Improving Ruby Performance with Rust

pmontra · on Nov 23, 2017

If one needs speed one does everything it takes. That said, I read the code of the example. It's short and even if I don't know Rust I've been paid to write C in the 90s. They look similar enough.

I see we're back to stuff like

    let ptr = path.as_ptr();

    let c = unsafe { *ptr.offset(i) };

    if c == SEP {
      return &path[(i + 1) as usize..end];
    };

It's as low level as it can get. I remember that I wrote a small web app in C in 1994 but I wrote the next one in Perl and never looked back. It was some hundreds lines, countless core dumps and many hours vs much less code and pain and time.

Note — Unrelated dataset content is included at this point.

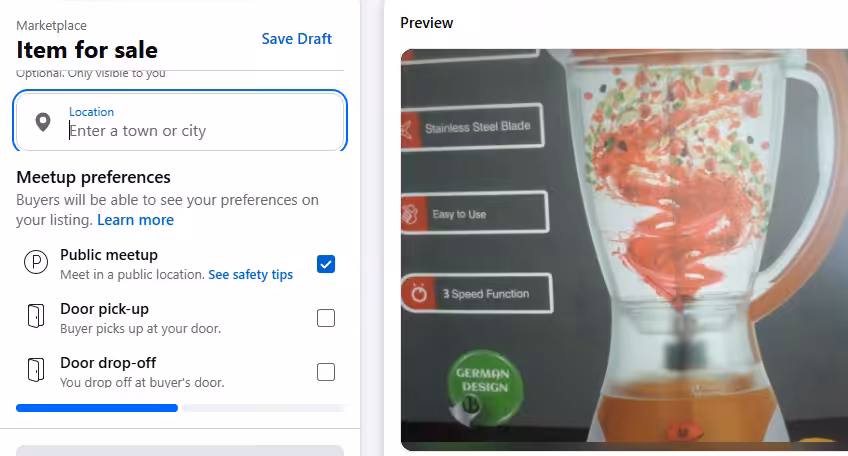Open the Learn more link
This screenshot has height=456, width=848.
[x=135, y=220]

Again, Ruby and Python are all about connecting those small pieces of C code that implement their builtin and library methods / functions. Writing them in C or Rust makes no difference. I personally won't write code in those kind of languages again unless I find myself in a scenario where CPU time is worth more than my time. Maybe we'll be back to that with functions in the cloud billed by the millisecond. Programming is going to be a pain again. At least modern languages like Rust don't crash like C and have a better concurrency story. Meanwhile I'll keep using Ruby and Python with C or Rust extensions from GitHub written by somebody else (a big thank you!), and Elixir where concurrency matters.

__s · on Nov 23, 2017

    let mut bytes = path.bytes();
    if let Some(end) = bytes.rposition(|&x| x != SEP) {
        if let Some(idx) = bytes.rposition(|&x| x == SEP) { &path[idx..end] } else { &path[..end] }
    } else { "" }

There are other ways to do this, like using a single iterator where we scan manually, but I just threw this together to demonstrate that this code needn't use unsafe, & by extension needn't use pointers. All that unsafe stuff is more so that if you need to drop down to C from safe-Rust you can instead use unsafe-Rust

sambe · on Nov 23, 2017

The real Rust basename implementation is not so low-level:

https://doc.rust-lang.org/src/std/path.rs.html#1801-1808

I don't see how Rust vs C makes no difference. Both languages have trade-offs and I'm pretty sure that Rust advocates would claim the increased safety of the Rust part as a big advantage, and it will certainly reduce those core dumps. Probably the reason there are so many of those advocates is because they don't have to write such error-prone low-level code. Expressive code is more fun, in my experience.

viach · on Nov 23, 2017

> I personally won't write code in those kind of languages again unless I find myself in a scenario where CPU time is worth more than my time

It is very much possible, that if you run code on a big enough number of CPUs , it'll worth more than an average developer time.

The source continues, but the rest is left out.